La mer, enfin!


Nous n’allions quand même pas prendre racine à Ensenada. Pourtant c’est bien ce qui nous semblait au bout de 18 jours à quai dans la marina de la ville, à supporter le tintamarre et les fumées âcres des paquebots de croisière. Privés de destinations lointaines pour cause de Covid, ces géants des mers de plus de trois cent mètres de long font des ronds dans l’eau, à moitié vides, entre Los Angeles et la Basse Californie. Bien sûr, nous devions remettre Chamade en état de naviguer et nous nous sommes dépêchés de le faire. Les quelques travaux nécessaires ont été expédiés en moins de 10 jours.

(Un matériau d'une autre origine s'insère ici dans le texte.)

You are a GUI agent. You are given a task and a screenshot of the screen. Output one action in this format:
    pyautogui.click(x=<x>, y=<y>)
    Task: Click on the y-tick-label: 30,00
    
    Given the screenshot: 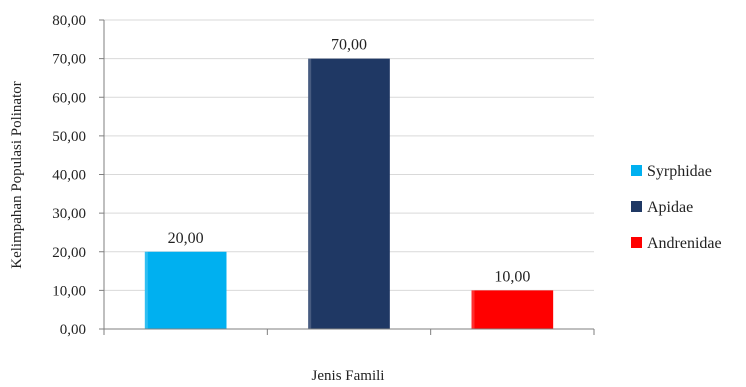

Mais voilà qu’une belle et profonde dépression a amené pluie, vents tempétueux et, surtout, un air glacial sur la région: à peine 5 à 6 degrés à l’aube. Adieu shorts et T-shirts, nous avons dû faire les fonds d’armoire pour trouver polaires et doudounes indispensables aux quatre jours d’attente supplémentaires dans cette ville qui, honnêtement, ne casse pas des briques.

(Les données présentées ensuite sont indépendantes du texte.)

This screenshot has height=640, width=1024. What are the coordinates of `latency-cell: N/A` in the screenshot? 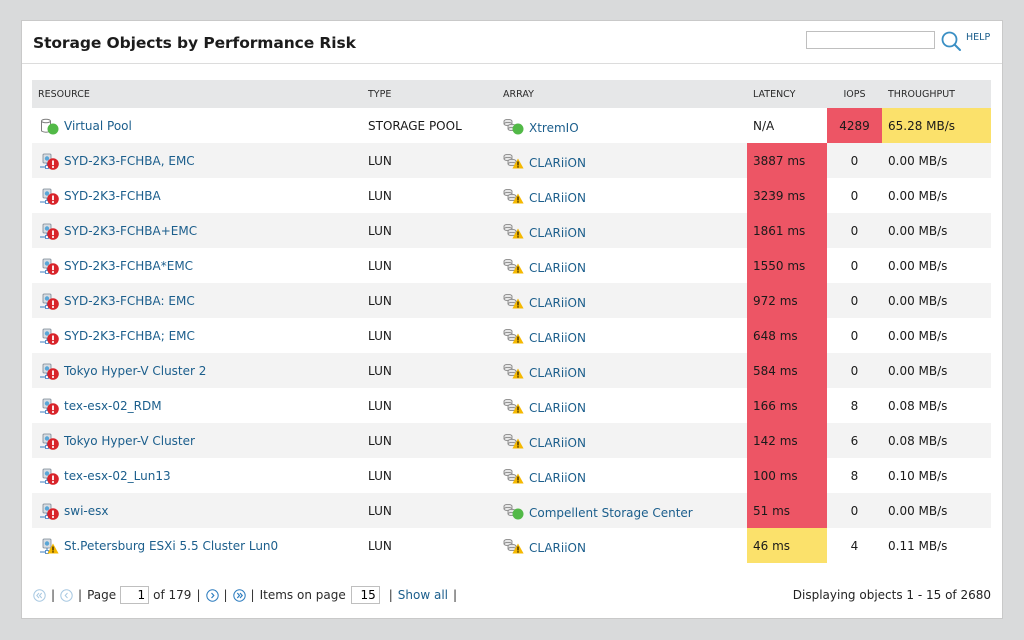 It's located at (764, 126).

Patrice encore un peu emmitouflé au coucher du soleil

Enfin, dès que la météo s’est montrée plus clémente, nous avons largué les amarres : cap au sud! Ce jeudi 24 février, alors que Poutine attaque l’Ukraine, Chamade tourne le dos à la « civilisation ». Devant nous, 230 milles marins, deux jours et deux nuits de mer. Le soleil est revenu, le vent s’annonce soutenu mais pas trop, gage d’une navigation rapide et si possible confortable. La précision est de taille, puisque n’ayant plus navigué depuis septembre dernier, il va falloir à nouveau s’amariner sans laisser la porte ouverte au mal de mer qui guette toujours sournoisement lors de ces reprises. « Ah, vous avez le mal de mer? » nous demande-t-on souvent. Eh oui, parfois! Peu de navigateurs y échappent, du moins en mer! Car bien sûr au bistrot, le mal de mer c’est pour les mauviettes, comme l’affirment les loups de mer de comptoir. Heureusement, ça se gère. Quelques petites pilules nous aident parfois à tenir les quarts, tandis que Chamade danse la Java sur les flots. On veille, on dort, on manœuvre, on renoue avec l’infini des vagues.

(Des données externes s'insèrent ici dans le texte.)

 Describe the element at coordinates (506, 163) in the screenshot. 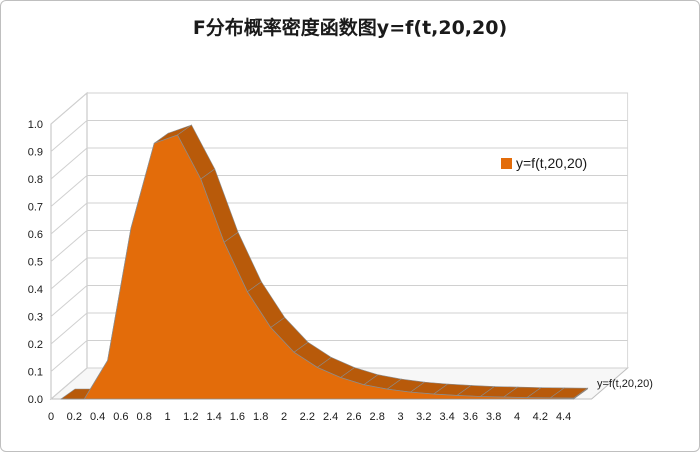

I see `legend-swatch` at that location.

Un goéland égaré vient se reposer sur nos panneaux solaires, le soleil enflamme l’horizon en déclinant et Chamade s’enfonce dans la nuit noire. Nous avons l’impression de voguer dans La Voie lactée, tant il y a d’étoiles que l’on confond parfois avec des lumières de navires. Vers deux heures du matin, la lune sort lentement de la mer pour éclairer l’horizon. C’est somptueux, un lever de lune! Dès le lendemain nous commençons à réduire la toile.

Chamade glisse magnifiquement mais risque de nous faire arriver trop vite. Il faut freiner. Pas question de se faufiler de nuit au milieu du petit archipel de San Benito formé de trois îles, plutôt trois cailloux désolés, très sommairement cartographiés. Il faut y voir clair pour trouver l’endroit favorable où jeter l’ancre.